Department of Medical Engineering, Faculty of Health Sciences, Junshin Gakuen University, 1-1-1 Chikushigaoka, Minami-ku, Fukuoka, Fukuoka, 815-8510, Japan.
Sci Rep. 2023 Mar 13;13(1):4162. doi: 10.1038/s41598-023-31225-3.
In this study, we developed a novel machine-learning model to estimate the carrier-to-noise ratio (CNR) of wireless medical telemetry (WMT) using time-domain waveform data measured by a low-cost software-defined radio. With automatic estimation of CNR, the management of the electromagnetic environment of WMT can be made easier. Therefore, we proposed a machine-learning method for estimating CNR. According to the performance evaluation results by 5-segment cross-validation on 704 types of measured data, CNR was estimated with 99.5% R-square and 0.844 dB mean absolute error using a gradient boosting regression tree. The gradient boosting decision tree classifiers predicted if the CNR exceeded 30 dB with 99.5% accuracy. The proposed method is effective for investigating electromagnetic environments in clinical settings.

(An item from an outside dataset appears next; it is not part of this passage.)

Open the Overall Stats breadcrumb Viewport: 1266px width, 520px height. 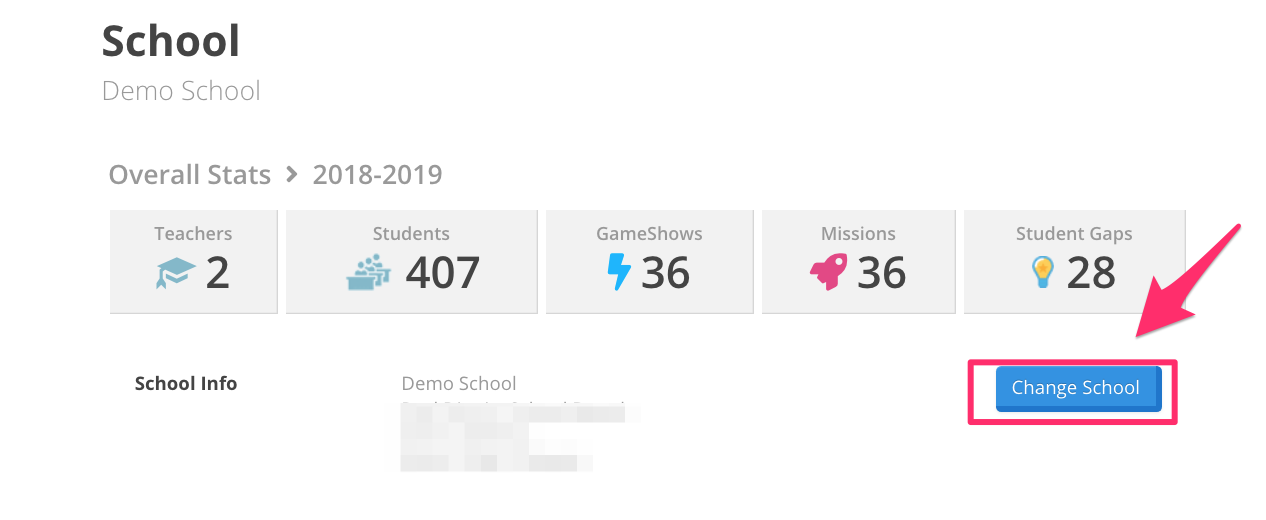pos(189,175)
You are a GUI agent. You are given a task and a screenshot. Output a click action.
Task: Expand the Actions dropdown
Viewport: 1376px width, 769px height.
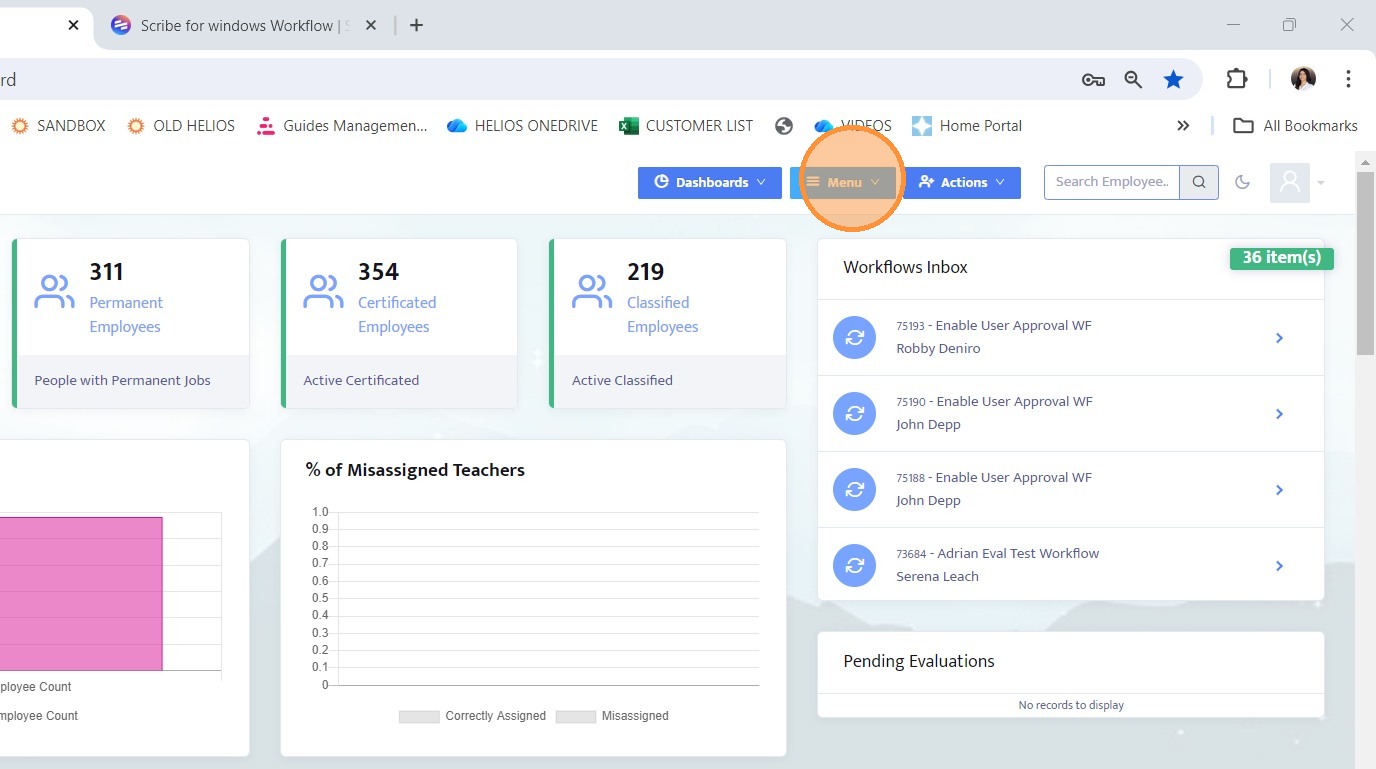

在这项研究中,我们开发了一种新的机器学习模型,使用低成本软件定义无线电测量的时域波形数据来估计无线医疗遥测 (WMT) 的载噪比 (CNR)。通过自动估计 CNR,可以更轻松地管理 WMT 的电磁环境。因此,我们提出了一种用于估计 CNR 的机器学习方法。根据对 704 种测量数据进行 5 段交叉验证的性能评估结果,使用梯度提升回归树可以将 CNR 以 99.5%的 R 平方和 0.844 dB 的平均绝对误差进行估计。梯度提升决策树分类器以 99.5%的准确率预测 CNR 是否超过 30 dB。该方法对于调查临床环境中的电磁环境是有效的。